Endometriosis is a condition of the female reproduction system in which the endometrium begins to grow outside of the uterus. Arizona women should be aware that identifying endometriosis can be difficult. The symptoms of the condition are inconstant, can vary widely and can be mistaken as symptoms of other types of diseases. This is part of the reason why the condition has a very high rate of misdiagnosis and delayed diagnosis.
Pain and infertility are the two primary symptoms of endometriosis. Other indications of the condition may include lack of energy, painful menstrual cramps that may get progressively worse, pain in the lower abdomen, gastrointestinal symptoms, and bleeding or spotting in between periods.

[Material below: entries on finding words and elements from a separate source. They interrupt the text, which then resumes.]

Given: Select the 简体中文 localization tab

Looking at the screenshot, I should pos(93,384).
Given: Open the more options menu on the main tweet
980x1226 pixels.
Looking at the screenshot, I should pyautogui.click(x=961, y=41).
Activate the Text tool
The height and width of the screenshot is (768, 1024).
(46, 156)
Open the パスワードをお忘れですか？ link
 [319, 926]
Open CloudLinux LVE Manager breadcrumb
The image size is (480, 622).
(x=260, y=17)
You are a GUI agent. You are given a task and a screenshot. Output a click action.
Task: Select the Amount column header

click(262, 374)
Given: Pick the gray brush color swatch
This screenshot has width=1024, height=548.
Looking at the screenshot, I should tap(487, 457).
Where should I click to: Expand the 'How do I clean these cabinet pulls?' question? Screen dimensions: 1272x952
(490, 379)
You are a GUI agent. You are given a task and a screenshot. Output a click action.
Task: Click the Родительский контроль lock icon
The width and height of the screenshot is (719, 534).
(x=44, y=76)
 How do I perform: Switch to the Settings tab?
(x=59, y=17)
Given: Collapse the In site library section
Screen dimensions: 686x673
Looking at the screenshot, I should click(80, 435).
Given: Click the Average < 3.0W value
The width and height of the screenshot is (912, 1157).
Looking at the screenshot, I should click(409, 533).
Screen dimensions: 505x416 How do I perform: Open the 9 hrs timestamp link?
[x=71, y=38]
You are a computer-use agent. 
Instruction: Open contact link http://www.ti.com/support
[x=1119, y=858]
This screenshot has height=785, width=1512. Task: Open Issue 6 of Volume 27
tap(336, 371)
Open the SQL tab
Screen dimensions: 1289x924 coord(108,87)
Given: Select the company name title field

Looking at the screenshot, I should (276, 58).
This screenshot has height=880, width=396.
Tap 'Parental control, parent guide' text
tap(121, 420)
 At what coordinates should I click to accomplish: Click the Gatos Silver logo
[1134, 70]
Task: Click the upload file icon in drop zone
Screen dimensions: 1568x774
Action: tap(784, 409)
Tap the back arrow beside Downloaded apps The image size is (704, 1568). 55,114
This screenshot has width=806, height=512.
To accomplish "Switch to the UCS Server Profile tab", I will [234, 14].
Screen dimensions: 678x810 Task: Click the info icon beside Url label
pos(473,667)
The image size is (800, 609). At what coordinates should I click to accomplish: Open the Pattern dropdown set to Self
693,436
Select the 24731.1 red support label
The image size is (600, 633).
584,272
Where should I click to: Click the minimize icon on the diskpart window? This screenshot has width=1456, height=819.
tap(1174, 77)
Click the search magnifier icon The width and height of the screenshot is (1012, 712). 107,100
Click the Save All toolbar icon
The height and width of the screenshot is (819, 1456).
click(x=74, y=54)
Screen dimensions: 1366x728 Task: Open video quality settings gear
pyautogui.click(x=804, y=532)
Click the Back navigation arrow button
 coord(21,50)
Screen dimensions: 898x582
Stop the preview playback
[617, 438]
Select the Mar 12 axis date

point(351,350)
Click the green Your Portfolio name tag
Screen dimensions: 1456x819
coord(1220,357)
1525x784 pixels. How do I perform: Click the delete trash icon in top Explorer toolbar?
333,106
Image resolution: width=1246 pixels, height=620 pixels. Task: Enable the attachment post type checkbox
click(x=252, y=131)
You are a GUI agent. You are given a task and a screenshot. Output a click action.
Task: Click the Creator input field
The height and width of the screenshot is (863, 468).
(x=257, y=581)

A physician may use non-invasive and invasive techniques to diagnose endometriosis. Non-invasive diagnostic methods begin with an evaluation of a woman's medical and family history and a comprehensive physical examination. If abnormalities are suspected during a pelvic exam, the physician may order imaging exams, such as CT and MRI scans.
Invasive methods for diagnosing endometriosis will yield more concrete results than non-evasive procedures. Surgery is considered the only practical method that can detect the disease. Typically, a visual inspection will be conducted via laparoscopy. After the patient is placed under general anesthesia, the interior of her abdomen will be examined by inserting a small camera through small incisions that are made near the navel. The endometrial tissue will be examined to verify the size, location and scope of the misplaced endometrial tissue. A sample may also be removed so that a biopsy may be conducted.
A failure to diagnose a disease can often result in the patient's condition worsening. However, it does not always constitute medical malpractice. An attorney who is representing someone who has been harmed in this manner will need to demonstrate that such failure constitute a breach of the duty of care owed by the health care practitioner or facility.